Gewessler kündigte an, die Regierung in Wien werde den Text „in den kommenden Tagen genau prüfen“. Sie hat demnach bereits ein umfassendes Rechtsgutachten von der renommierten Rechtsanwaltskanzlei Redeker Sellner Dahs zur Atomkraft in der Taxonomie in Auftrag gegeben. „Damit im Gepäck werden wir auch nicht davor zurückschrecken, rechtlich gegen die geplante Taxonomieverordnung vorzugehen“, versicherte die Ministerin.
Zeit bis zum 12. Januar
Die EU-Kommission hatte am Neujahrstag einen Entwurf für Nachhaltigkeitskriterien bei Investitionen vorgelegt. Demnach sollen Investitionen in neue Akw dann als grün klassifiziert werden können, wenn die Anlagen neusten technischen Standards entsprechen und wenn ein konkreter Plan für den Betrieb einer Entsorgungsanlage für hoch radioaktive Abfälle ab spätestens 2050 vorgelegt wird. Zudem ist als eine weitere Bedingung vorgesehen, dass die neuen atomtechnischen Anlagen bis 2045 eine Baugenehmigung erhalten.
Investitionen in neue Gaskraftwerke sollen übergangsweise unter strengen Voraussetzungen ebenfalls als grün eingestuft werden können. Dabei soll zum Beispiel relevant sein, wie viel Treibhausgase ausgestoßen werden. Für Anlagen, die nach dem 31. Dezember 2030 genehmigt werden, wären dem Vorschlag zufolge nur noch bis zu 100 Gramm sogenannte CO2-Äquivalente pro Kilowattstunde Energie erlaubt – gerechnet auf den Lebenszyklus.
Die Einstufung von Wirtschaftstätigkeiten durch die EU-Kommission soll Anleger in die Lage versetzen, ihre Investitionen auf nachhaltigere Technologien und Unternehmen umzustellen und so wesentlich zur Klimaneutralität Europas bis 2050 beitragen. Ob Gas und Atomkraft als Teil der sogenannten Taxonomie als klimafreundlich gelten sollten, ist unter den EU-Staaten jedoch stark umstritten.
Für Länder wie Frankreich ist die Atomkraft eine Schlüsseltechnologie für eine CO2-freie Wirtschaft. Deutschland hingegen ist gegen eine Aufnahme von Kernkraft, sieht allerdings die Stromerzeugung aus Gas als notwendige Übergangstechnologie hin zur Klimaneutralität.
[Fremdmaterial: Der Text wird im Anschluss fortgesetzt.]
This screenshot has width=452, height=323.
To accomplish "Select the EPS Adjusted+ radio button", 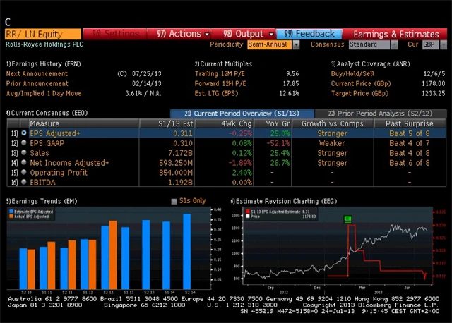I will click(24, 133).
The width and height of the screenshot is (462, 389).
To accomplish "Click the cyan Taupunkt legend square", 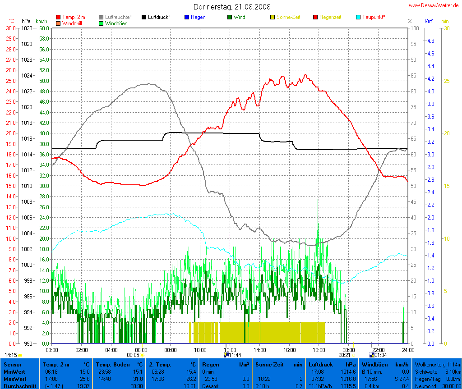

Die EU-Mitgliedstaaten haben nun bis zum 12. Januar Zeit, den am späten Freitagabend von der EU-Kommission verschickten Entwurf des Rechtsaktes zu kommentieren. Eine Umsetzung kann nur verhindert werden, wenn sich eine qualifizierte Mehrheit der Mitgliedstaaten dagegen ausspricht. Demnach müssten sich mindestens 15 EU-Länder zusammenschließen, die mindestens 65 Prozent der Gesamtbevölkerung der EU vertreten.